Fluorescent labeling, one of the most dominant non-radioactive biological detection modalities, is a highly desirable method for the detection of nucleic acids. For example, this method is useful in automated DNA sequencing, in situ detection of hybridization, detection of PCR products, structural studies, and any of several other applications (G. C. Howard, Methods in Nonradioactive Detection, 1993; L. J. Kricka, Nonisotopic Probing, Blotting and Sequencing, 1995). In the past, the labelling of oligonucleotides has been most conveniently accomplished on an automated synthesizer by introduction of a derivatized deoxyuridine phosphoramidite or a linker phosphoramidite bearing a protected primary amine or thiol group. Consequently, the preparation of a labelled oligonucleotide requires synthesis of an oligonucleotide bearing the aforementioned modifications. The oligomer is deprotected, liberating the nucleophile, which can react with a fluorescent label or other tags. This procedure entails at least a partial purification of the deprotected oligomer, reaction with the fluorescent dye derivative (such as a fluorescent dye succinimidyl ester, isothiocynate, sulfonyl chloride or maleimide, etc.), removal of the excess reagent, and purification of the labelled oligomer. The addition of the label (e.g., a fluorescent dye) by an extra step, and the additional step for purifying the labeled product are often tedious, which increases synthesis time considerably (S. Ochet, et al., Tetrahedron 1988, 43, 3481; J. Haralambidis, et al., Tetrahedron Lett. 1987, 28, 5199; M. S., Urdea et al., Nucl. Acids Res. 1988, 16, 4937; S. Le Brun, et al., J. Biochemie 1989, 71, 319). The overall process requires approximately two days, compared to a few hours for preparation of the corresponding unlabeled oligonucleotides. In contrast, fluorescent dye phosphramidites enable the rapid preparation of fluorescent oligonucleotides just as the unlabeled oligonucleotides.
Fluoresceins have long been known for their fluorescent properties and are quite useful in labelling biomolecules. They have a very high absorbance with excellent fluorescence quantum yields, considering to be among the most popular fluorescent dyes used in labelling oligonucleotides. One prior art method described a method to link a fluorescein to oligonucleotides through fluorescein phosphoramidite chemistry (U.S. Pat. No. 5,583,236). However, all the oligonucleotides prepared from the known fluorescein phosphoramidites have significantly reduced fluorescence at physiological pH (˜7.0) due to the high pKa of fluoresceins used for preparing fluorescein phosphoramidites.
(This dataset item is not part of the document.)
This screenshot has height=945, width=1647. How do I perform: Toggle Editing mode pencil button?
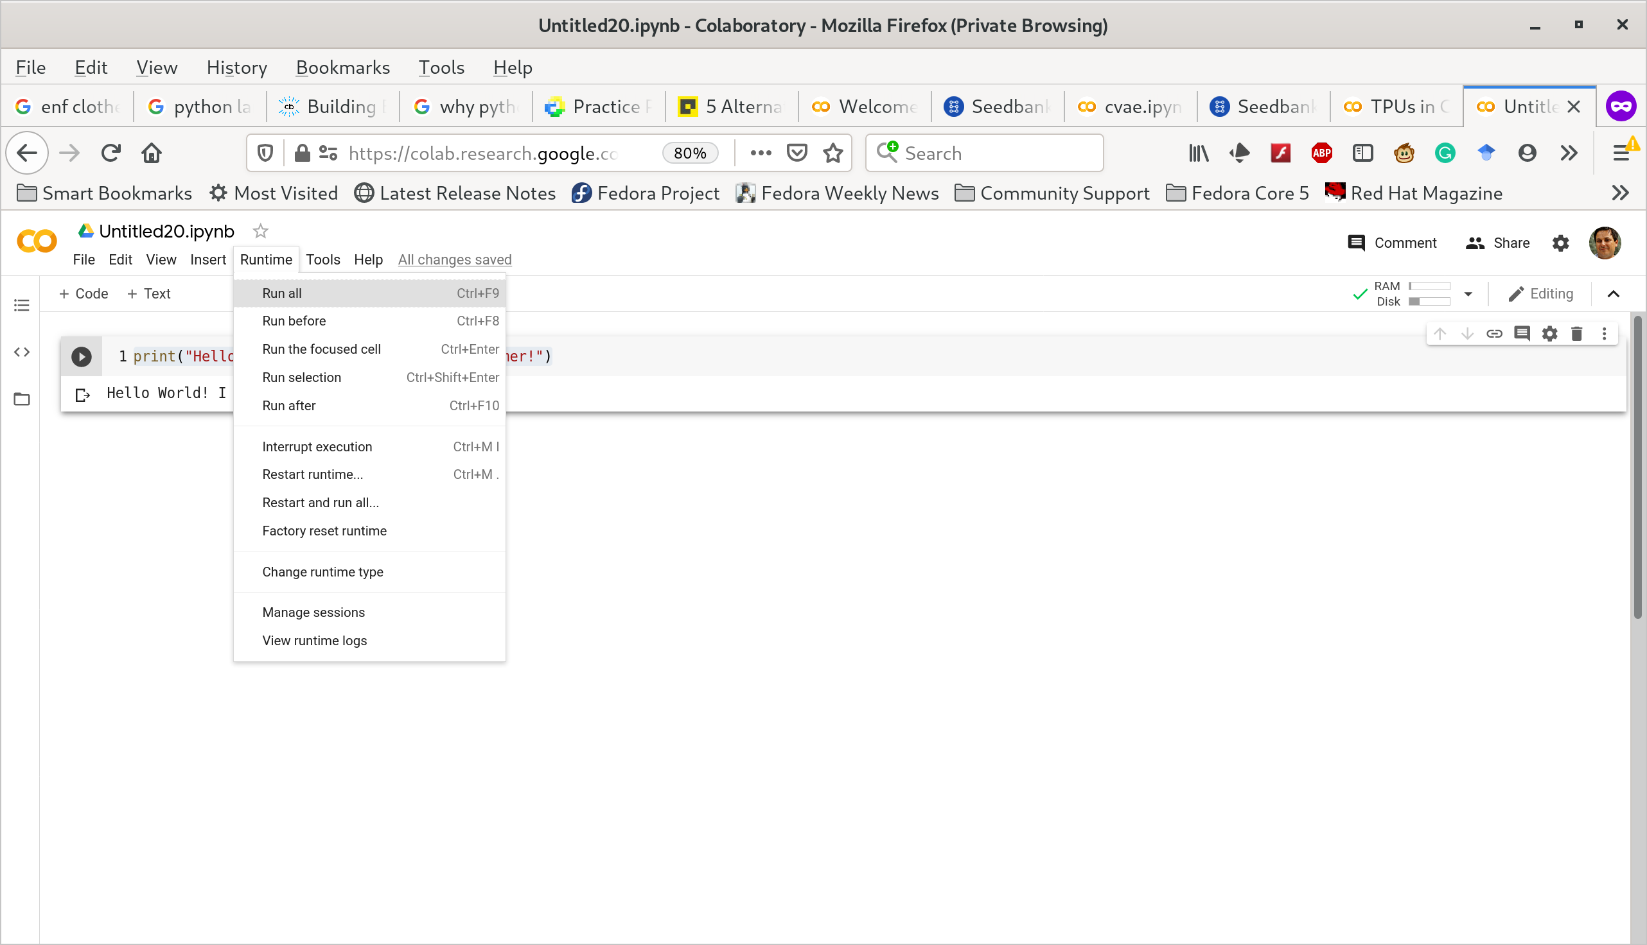point(1540,293)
Another drawback for the existing fluorescein-labeled oligonucleotides results from the low photostability of the fluoresceins used for preparing fluorescein phosphoramidites, which limits the assay performance with the fluorescein-labeled oligonucleotides. The third drawback for the existing fluorescein-labeled oligonucleotides is that their short excitation and emission wavelengths severely overlap with the wavelengths of many natural substances in cells or biological samples, resulting in high assay background.
The compound of this invention eliminates the above described drawbacks of the existing fluorescein phosphoramidites. The oligonucleotides prepared from these new fluorescein derivatives have red-shifted wavelengths, reduced pKa and enhanced photostability. Under the same conditions, the fluorescence detections performed with the oligonucleotides prepared from the new fluorescein derivatives of this invention demonstrate low assay background, high sensitivity and enhanced photostability.